Since being here I have fallen in with the arts scene and taken up performing stand up comedy. Blending my passion for science with comedy has given me new purpose and a focus on scientific communications and outreach. Barcelona City FM provides the perfect environment to practice this craft with its reach of tens of thousands of people. In this respect, Barcelona has allowed me to achieve dreams I had not even been aware of!
How many pro Spanish unity protestors were there on Sunday on Via Laietana, 350,000 or 950,000? Depends on who you speak to and which newspaper you read. Whatever your point of view there were a lot and enough to remind us that Catalonia is fundamentally divided on independence.
Spanish national broadcasters continue to report on the list of Catalan based companies that are leaving, most notably La Caixa, Sabadell and Fenosa is this a real economic problem or fearmongering by scared anti-independence campaigners? The economic impact of transferring your headquarters is limited to taxation on profit. Services don’t move, employees mainly don’t move and many of the shareholders receiving dividends were not here anyway. That being said the symbolism of Catalonia’s largest companies leaving should be a wake-up call that leaving Spain and therefore the EU, UN and WTO is a big deal and one which should and would take years to fully negotiate and implement.
If Puigdement on Tuesday formally announces the results of the referendum, for which the local press indicate 90% voted “si”, and remains true to his campaign promise, this would give him 48 hours to make a formal declaration of independence. The ball would be in Rajoy’s court to impede this, either by carrot, with an offer of dialogue or by stick by arresting, or threatening to arrest, members of the Catalan parliament.
The Newspapers today are full of the economic ramifications of the uncertainty created by the moves towards independence. The two largest banks have grabbed the headlines with Sabadell announcing a move to Alicante and the board of directors of La Caixa will meet today to discuss a move to Palma. We should not be surprised by this, financial services value the ability to sell their services to the widest possible audience without barriers and will move to the largest centralised market available.
Meanwhile, the chief of Mossos, Josep Lluís Trapero heralded by many Catalans as a hero for not ordering police to violently remove voters last weekend is now being prosecuted for sedition by Madrid for failing in his duties. A reminder that despite many locals considering the Mossos d’esquadra as being a “local” police force they still fall under Spanish law and therefore accountable to the Spanish public prosecutor.

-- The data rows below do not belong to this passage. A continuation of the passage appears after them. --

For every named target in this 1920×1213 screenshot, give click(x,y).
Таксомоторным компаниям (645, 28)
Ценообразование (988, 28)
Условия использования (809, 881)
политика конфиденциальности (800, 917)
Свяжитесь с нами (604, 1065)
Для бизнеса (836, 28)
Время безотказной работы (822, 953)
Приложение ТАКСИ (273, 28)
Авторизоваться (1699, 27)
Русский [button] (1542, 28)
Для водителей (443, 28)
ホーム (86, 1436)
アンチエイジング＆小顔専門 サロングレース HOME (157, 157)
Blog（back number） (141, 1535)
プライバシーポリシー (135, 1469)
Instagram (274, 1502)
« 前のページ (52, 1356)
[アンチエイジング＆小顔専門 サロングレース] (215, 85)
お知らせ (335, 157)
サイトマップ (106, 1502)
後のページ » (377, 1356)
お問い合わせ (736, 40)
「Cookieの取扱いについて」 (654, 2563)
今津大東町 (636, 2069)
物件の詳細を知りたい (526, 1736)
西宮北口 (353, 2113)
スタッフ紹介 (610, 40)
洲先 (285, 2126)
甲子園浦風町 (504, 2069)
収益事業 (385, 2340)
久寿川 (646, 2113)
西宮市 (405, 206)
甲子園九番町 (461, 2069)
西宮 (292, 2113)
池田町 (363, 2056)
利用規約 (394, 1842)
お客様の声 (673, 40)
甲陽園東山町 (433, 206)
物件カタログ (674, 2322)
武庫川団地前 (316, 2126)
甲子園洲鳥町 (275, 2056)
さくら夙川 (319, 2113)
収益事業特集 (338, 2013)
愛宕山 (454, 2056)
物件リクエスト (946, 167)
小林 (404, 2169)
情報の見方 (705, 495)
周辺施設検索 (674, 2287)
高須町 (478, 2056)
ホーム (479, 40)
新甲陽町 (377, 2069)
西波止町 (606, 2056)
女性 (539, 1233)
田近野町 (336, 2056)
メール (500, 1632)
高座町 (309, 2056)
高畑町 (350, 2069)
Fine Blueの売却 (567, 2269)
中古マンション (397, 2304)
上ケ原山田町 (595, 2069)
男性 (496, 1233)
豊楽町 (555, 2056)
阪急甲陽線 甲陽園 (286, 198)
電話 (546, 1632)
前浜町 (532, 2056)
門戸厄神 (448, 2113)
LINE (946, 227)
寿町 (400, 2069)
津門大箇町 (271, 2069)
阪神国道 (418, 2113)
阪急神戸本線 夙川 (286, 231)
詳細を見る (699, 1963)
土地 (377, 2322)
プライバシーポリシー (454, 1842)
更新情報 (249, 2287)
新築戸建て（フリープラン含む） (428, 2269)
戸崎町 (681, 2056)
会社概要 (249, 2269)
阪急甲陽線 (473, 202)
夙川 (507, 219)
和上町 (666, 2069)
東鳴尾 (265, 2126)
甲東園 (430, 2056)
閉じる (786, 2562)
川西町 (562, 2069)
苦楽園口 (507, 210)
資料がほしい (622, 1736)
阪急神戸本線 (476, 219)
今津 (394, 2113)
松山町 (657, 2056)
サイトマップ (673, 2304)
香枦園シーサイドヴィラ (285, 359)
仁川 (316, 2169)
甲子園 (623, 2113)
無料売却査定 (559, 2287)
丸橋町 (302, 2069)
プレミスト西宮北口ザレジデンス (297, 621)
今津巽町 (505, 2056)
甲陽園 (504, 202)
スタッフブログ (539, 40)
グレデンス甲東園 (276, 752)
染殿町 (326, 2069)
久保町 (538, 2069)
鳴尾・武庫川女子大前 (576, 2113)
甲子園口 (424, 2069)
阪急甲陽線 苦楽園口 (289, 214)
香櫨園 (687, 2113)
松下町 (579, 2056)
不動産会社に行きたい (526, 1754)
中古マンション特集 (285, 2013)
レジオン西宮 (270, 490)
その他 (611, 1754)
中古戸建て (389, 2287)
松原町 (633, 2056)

Expect to see a big pro-unity protest on Sunday, this time organised by the SCC, but Monday will be the real show-down, we know that the Constitutional court has ruled that Monday’s parliamentary session where Pugidemont was expected to make a unilateral declaration of independence has been ruled illegal. So if it goes ahead we may see Policia Nacional intervene and arrest members of the Catalan Parliament which in turn will provoke many pro-nationalist Catalans to take to the streets.